**What this task involves**: Please retype all the data below exactly, line for line.

Collected data entries
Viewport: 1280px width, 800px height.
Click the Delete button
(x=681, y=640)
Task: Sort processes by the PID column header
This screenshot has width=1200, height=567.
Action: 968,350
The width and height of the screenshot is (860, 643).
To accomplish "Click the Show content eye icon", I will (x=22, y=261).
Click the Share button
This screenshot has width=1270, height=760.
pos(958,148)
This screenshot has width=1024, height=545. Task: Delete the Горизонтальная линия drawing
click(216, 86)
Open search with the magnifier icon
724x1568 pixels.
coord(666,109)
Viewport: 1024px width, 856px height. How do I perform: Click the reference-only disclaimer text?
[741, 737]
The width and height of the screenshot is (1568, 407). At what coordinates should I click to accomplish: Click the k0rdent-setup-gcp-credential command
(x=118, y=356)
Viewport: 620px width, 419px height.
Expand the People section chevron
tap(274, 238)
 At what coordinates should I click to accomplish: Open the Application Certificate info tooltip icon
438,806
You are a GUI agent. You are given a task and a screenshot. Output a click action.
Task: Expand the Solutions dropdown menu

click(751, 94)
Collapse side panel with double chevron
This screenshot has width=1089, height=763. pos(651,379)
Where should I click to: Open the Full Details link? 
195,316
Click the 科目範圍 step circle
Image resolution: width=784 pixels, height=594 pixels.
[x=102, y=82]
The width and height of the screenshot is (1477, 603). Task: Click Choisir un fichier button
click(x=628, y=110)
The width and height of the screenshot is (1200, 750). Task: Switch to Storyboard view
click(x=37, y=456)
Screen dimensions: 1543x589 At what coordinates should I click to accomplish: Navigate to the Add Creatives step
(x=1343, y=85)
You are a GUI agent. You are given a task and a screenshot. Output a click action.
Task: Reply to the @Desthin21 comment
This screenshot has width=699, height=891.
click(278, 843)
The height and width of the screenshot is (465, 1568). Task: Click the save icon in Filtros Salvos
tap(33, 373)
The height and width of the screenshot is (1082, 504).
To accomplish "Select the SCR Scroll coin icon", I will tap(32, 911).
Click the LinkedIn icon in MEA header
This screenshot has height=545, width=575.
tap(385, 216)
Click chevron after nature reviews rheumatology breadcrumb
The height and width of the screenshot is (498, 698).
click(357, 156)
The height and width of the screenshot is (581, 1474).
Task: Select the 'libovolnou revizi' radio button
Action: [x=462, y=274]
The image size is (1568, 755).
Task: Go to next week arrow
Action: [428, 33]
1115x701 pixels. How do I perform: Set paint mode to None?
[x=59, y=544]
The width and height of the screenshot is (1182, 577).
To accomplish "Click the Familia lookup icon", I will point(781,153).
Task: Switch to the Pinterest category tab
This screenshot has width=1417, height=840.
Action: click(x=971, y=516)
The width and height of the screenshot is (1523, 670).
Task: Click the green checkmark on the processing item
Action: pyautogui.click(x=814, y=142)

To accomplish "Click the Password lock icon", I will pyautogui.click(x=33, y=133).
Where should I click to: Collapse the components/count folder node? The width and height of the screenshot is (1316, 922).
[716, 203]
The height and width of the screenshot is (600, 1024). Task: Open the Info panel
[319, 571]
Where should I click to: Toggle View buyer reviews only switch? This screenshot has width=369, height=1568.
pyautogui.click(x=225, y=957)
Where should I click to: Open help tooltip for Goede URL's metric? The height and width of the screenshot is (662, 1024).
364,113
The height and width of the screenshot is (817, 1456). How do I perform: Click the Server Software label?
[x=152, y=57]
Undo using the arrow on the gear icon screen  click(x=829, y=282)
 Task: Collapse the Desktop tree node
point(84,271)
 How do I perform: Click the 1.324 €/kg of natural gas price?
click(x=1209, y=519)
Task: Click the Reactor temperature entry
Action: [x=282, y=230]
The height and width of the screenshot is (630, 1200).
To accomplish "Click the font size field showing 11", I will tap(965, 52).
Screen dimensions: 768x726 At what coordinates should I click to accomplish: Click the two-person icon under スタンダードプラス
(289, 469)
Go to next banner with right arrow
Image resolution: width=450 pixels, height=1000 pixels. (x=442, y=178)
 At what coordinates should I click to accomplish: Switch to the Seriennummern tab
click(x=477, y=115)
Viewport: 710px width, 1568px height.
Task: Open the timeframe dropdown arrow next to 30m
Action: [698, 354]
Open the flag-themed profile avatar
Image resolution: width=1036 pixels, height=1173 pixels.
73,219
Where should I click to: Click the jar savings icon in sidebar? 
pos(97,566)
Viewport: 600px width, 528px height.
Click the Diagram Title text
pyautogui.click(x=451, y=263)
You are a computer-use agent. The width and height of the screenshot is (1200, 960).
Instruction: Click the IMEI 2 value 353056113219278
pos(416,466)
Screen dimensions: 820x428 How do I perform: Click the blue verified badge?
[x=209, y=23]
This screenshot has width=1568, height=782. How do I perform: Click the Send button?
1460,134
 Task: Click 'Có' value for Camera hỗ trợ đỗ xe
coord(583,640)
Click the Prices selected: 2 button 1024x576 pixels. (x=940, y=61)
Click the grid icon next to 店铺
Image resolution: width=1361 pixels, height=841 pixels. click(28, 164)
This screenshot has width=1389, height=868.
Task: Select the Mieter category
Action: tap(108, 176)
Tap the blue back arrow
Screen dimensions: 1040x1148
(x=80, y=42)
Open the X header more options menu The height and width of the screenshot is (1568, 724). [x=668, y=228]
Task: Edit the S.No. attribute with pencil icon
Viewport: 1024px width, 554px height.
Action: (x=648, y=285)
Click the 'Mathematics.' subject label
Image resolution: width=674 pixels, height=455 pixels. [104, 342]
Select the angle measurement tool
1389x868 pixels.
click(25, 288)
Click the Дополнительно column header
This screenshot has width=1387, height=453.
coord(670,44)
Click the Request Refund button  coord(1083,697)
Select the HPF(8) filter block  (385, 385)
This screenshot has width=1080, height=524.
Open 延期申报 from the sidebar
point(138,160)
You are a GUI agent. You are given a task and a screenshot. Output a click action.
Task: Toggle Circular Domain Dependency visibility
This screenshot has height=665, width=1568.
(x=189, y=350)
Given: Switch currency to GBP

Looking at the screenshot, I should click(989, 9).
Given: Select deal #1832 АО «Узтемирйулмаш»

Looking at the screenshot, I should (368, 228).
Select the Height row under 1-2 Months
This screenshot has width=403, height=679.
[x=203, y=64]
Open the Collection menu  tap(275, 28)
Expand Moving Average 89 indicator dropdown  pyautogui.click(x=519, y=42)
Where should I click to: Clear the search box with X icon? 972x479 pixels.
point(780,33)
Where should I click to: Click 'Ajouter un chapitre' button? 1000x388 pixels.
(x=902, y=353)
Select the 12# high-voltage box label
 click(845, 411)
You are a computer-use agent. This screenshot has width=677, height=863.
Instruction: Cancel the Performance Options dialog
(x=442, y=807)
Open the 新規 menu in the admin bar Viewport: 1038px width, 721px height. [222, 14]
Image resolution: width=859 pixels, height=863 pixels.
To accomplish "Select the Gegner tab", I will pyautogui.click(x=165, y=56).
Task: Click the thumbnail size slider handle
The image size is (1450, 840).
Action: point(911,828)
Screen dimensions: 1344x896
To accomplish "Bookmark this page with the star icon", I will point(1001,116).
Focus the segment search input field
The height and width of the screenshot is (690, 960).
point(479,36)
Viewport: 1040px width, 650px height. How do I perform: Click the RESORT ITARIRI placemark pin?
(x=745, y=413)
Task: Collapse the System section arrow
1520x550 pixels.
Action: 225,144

**The answer**:
Viewport: 1280px width, 800px height.
Click the Delete button
(x=681, y=640)
Task: Sort processes by the PID column header
This screenshot has width=1200, height=567.
Action: 968,350
The width and height of the screenshot is (860, 643).
To accomplish "Click the Show content eye icon", I will (x=22, y=261).
Click the Share button
This screenshot has width=1270, height=760.
pos(958,148)
This screenshot has width=1024, height=545. Task: Delete the Горизонтальная линия drawing
click(216, 86)
Open search with the magnifier icon
724x1568 pixels.
coord(666,109)
Viewport: 1024px width, 856px height. How do I perform: Click the reference-only disclaimer text?
[741, 737]
The width and height of the screenshot is (1568, 407). At what coordinates should I click to accomplish: Click the k0rdent-setup-gcp-credential command
(x=118, y=356)
Viewport: 620px width, 419px height.
Expand the People section chevron
tap(274, 238)
 At what coordinates should I click to accomplish: Open the Application Certificate info tooltip icon
438,806
You are a GUI agent. You are given a task and a screenshot. Output a click action.
Task: Expand the Solutions dropdown menu

click(751, 94)
Collapse side panel with double chevron
This screenshot has width=1089, height=763. pos(651,379)
Where should I click to: Open the Full Details link? 
195,316
Click the 科目範圍 step circle
Image resolution: width=784 pixels, height=594 pixels.
[x=102, y=82]
The width and height of the screenshot is (1477, 603). Task: Click Choisir un fichier button
click(x=628, y=110)
The width and height of the screenshot is (1200, 750). Task: Switch to Storyboard view
click(x=37, y=456)
Screen dimensions: 1543x589 At what coordinates should I click to accomplish: Navigate to the Add Creatives step
(x=1343, y=85)
You are a GUI agent. You are given a task and a screenshot. Output a click action.
Task: Reply to the @Desthin21 comment
This screenshot has width=699, height=891.
click(278, 843)
The height and width of the screenshot is (465, 1568). Task: Click the save icon in Filtros Salvos
tap(33, 373)
The height and width of the screenshot is (1082, 504).
To accomplish "Select the SCR Scroll coin icon", I will tap(32, 911).
Click the LinkedIn icon in MEA header
This screenshot has height=545, width=575.
tap(385, 216)
Click chevron after nature reviews rheumatology breadcrumb
The height and width of the screenshot is (498, 698).
click(357, 156)
The height and width of the screenshot is (581, 1474).
Task: Select the 'libovolnou revizi' radio button
Action: [x=462, y=274]
The image size is (1568, 755).
Task: Go to next week arrow
Action: [428, 33]
1115x701 pixels. How do I perform: Set paint mode to None?
[x=59, y=544]
The width and height of the screenshot is (1182, 577).
To accomplish "Click the Familia lookup icon", I will point(781,153).
Task: Switch to the Pinterest category tab
This screenshot has width=1417, height=840.
Action: click(x=971, y=516)
The width and height of the screenshot is (1523, 670).
Task: Click the green checkmark on the processing item
Action: pyautogui.click(x=814, y=142)

To accomplish "Click the Password lock icon", I will pyautogui.click(x=33, y=133).
Where should I click to: Collapse the components/count folder node? The width and height of the screenshot is (1316, 922).
[716, 203]
The height and width of the screenshot is (600, 1024). Task: Open the Info panel
[319, 571]
Where should I click to: Toggle View buyer reviews only switch? This screenshot has width=369, height=1568.
pyautogui.click(x=225, y=957)
Where should I click to: Open help tooltip for Goede URL's metric? The height and width of the screenshot is (662, 1024).
364,113
The height and width of the screenshot is (817, 1456). How do I perform: Click the Server Software label?
[x=152, y=57]
Undo using the arrow on the gear icon screen  click(x=829, y=282)
 Task: Collapse the Desktop tree node
point(84,271)
 How do I perform: Click the 1.324 €/kg of natural gas price?
click(x=1209, y=519)
Task: Click the Reactor temperature entry
Action: [x=282, y=230]
The height and width of the screenshot is (630, 1200).
To accomplish "Click the font size field showing 11", I will tap(965, 52).
Screen dimensions: 768x726 At what coordinates should I click to accomplish: Click the two-person icon under スタンダードプラス
(289, 469)
Go to next banner with right arrow
Image resolution: width=450 pixels, height=1000 pixels. (x=442, y=178)
 At what coordinates should I click to accomplish: Switch to the Seriennummern tab
click(x=477, y=115)
Viewport: 710px width, 1568px height.
Task: Open the timeframe dropdown arrow next to 30m
Action: [698, 354]
Open the flag-themed profile avatar
Image resolution: width=1036 pixels, height=1173 pixels.
73,219
Where should I click to: Click the jar savings icon in sidebar? 
pos(97,566)
Viewport: 600px width, 528px height.
Click the Diagram Title text
pyautogui.click(x=451, y=263)
You are a computer-use agent. The width and height of the screenshot is (1200, 960).
Instruction: Click the IMEI 2 value 353056113219278
pos(416,466)
Screen dimensions: 820x428 How do I perform: Click the blue verified badge?
[x=209, y=23]
This screenshot has width=1568, height=782. How do I perform: Click the Send button?
1460,134
 Task: Click 'Có' value for Camera hỗ trợ đỗ xe
coord(583,640)
Click the Prices selected: 2 button 1024x576 pixels. (x=940, y=61)
Click the grid icon next to 店铺
Image resolution: width=1361 pixels, height=841 pixels. click(28, 164)
This screenshot has width=1389, height=868.
Task: Select the Mieter category
Action: tap(108, 176)
Tap the blue back arrow
Screen dimensions: 1040x1148
(x=80, y=42)
Open the X header more options menu The height and width of the screenshot is (1568, 724). [x=668, y=228]
Task: Edit the S.No. attribute with pencil icon
Viewport: 1024px width, 554px height.
Action: (x=648, y=285)
Click the 'Mathematics.' subject label
Image resolution: width=674 pixels, height=455 pixels. [104, 342]
Select the angle measurement tool
1389x868 pixels.
click(25, 288)
Click the Дополнительно column header
This screenshot has width=1387, height=453.
coord(670,44)
Click the Request Refund button  coord(1083,697)
Select the HPF(8) filter block  (385, 385)
This screenshot has width=1080, height=524.
Open 延期申报 from the sidebar
point(138,160)
You are a GUI agent. You are given a task and a screenshot. Output a click action.
Task: Toggle Circular Domain Dependency visibility
This screenshot has height=665, width=1568.
(x=189, y=350)
Given: Switch currency to GBP

Looking at the screenshot, I should click(989, 9).
Given: Select deal #1832 АО «Узтемирйулмаш»

Looking at the screenshot, I should (368, 228).
Select the Height row under 1-2 Months
This screenshot has width=403, height=679.
[x=203, y=64]
Open the Collection menu  tap(275, 28)
Expand Moving Average 89 indicator dropdown  pyautogui.click(x=519, y=42)
Where should I click to: Clear the search box with X icon? 972x479 pixels.
point(780,33)
Where should I click to: Click 'Ajouter un chapitre' button? 1000x388 pixels.
(x=902, y=353)
Select the 12# high-voltage box label
 click(845, 411)
You are a computer-use agent. This screenshot has width=677, height=863.
Instruction: Cancel the Performance Options dialog
(x=442, y=807)
Open the 新規 menu in the admin bar Viewport: 1038px width, 721px height. [222, 14]
Image resolution: width=859 pixels, height=863 pixels.
To accomplish "Select the Gegner tab", I will pyautogui.click(x=165, y=56).
Task: Click the thumbnail size slider handle
The image size is (1450, 840).
Action: point(911,828)
Screen dimensions: 1344x896
To accomplish "Bookmark this page with the star icon", I will point(1001,116).
Focus the segment search input field
The height and width of the screenshot is (690, 960).
point(479,36)
Viewport: 1040px width, 650px height. How do I perform: Click the RESORT ITARIRI placemark pin?
(x=745, y=413)
Task: Collapse the System section arrow
1520x550 pixels.
Action: 225,144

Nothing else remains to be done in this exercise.